No leas demasiado de una vez. La Sagrada Escritura no es una novela. Dios no habla por la multitud de palabras sino más bien mediante la fuerza del espíritu, infusa en las palabras de la Sagrada Escritura.
4° Después de leer hay que meditar los ver­sículos leídos. En otras palabras: no sólo estudiar el contenido sino prestar los oídos a las inspira­ciones de Dios.
Cuando no comprendas lo que lees, consulta las notas añadidas, los comentarios o a un sacer­dote. La Iglesia, y no el lector, es intérprete de la Sagrada Escritura.
Acaba la lectura con una oración y acción de gracias por las ilustraciones que Dios te ha regalado.
Escribe en un cuaderno cuanto quieras gra­bar en la memoria para leerlo repetidas veces. Así se aumenta la eficacia de la Palabra de Dios.

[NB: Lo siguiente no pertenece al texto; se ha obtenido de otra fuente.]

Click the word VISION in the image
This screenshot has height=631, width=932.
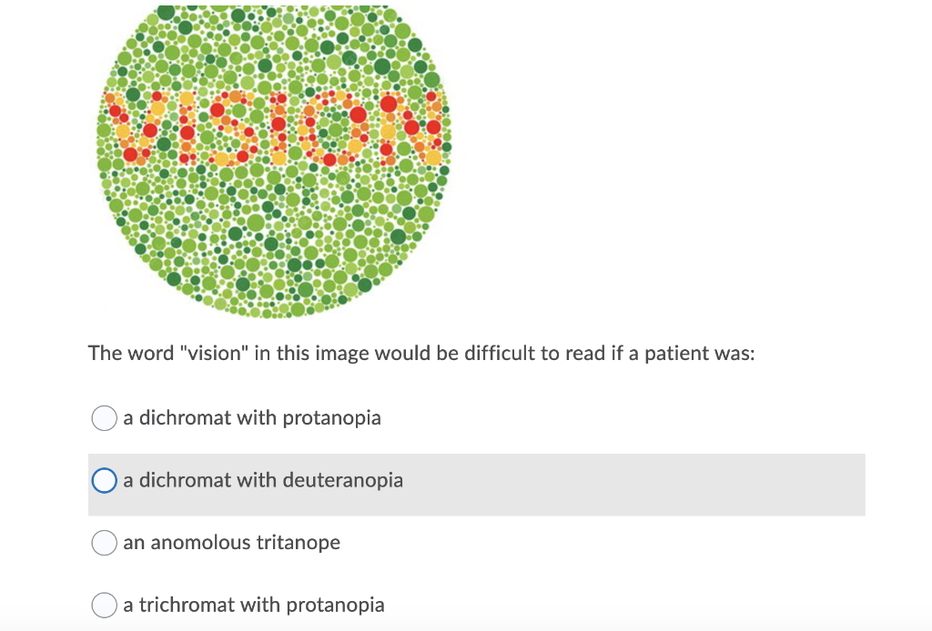coord(273,123)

VII.       Pongamos el hacha en la raíz.

¿Qué es lo que debemos hacer? preguntaba la gente que salía a Juan el Bautista (Luc. 3, 10). ¿Qué exige de nosotros la situación religiosa de nuestro tiempo y país? “La segur”, responde el Bautista, “está ya puesta en la raíz de los árboles. Así que todo árbol que no da buen fruto, será cortado y arrojado al fuego.” (Luc. 3, 9). Hoy también la gente va a buscar “la salud de Dios.” (Luc. 3, 6). El gran predicador del Jordán necesita sucesores que sin cesar proclamen lo que “la voz en el desierto” proclamaba: “Preparad el camino del Señor, enderezad sus sendas.” (Luc. 3, 4). Voz en el desierto son todos aquellos que tratan de difundir la palabra de Dios transmitida en la Sagrada Escritura.
Dios, quien es el inspirador de toda actividad fecunda, conduzca nuestros pasos, a fin de que de la lectura cotidiana del Evangelio nazcan siempre más beneficios para nuestra alma y para la patria; y que así vaya a cumplirse el dicho del apóstol: Toda escritura inspirada de Dios es propia para enseñar, para convencer, para corre­gir, para dirigir en justicia, para que el hombre de Dios sea perfecto, y esté apercibido para toda obra buena. (II. Tim. 3, 16-17).

Mons. Dr. Juan Straubinger.
Profesor de Sagrada Escritura.


(Tomado de “El Nuevo Testamento de Nuestro Señor Jesucristo”, Editorial Guadalupe, Bs. As., 1942).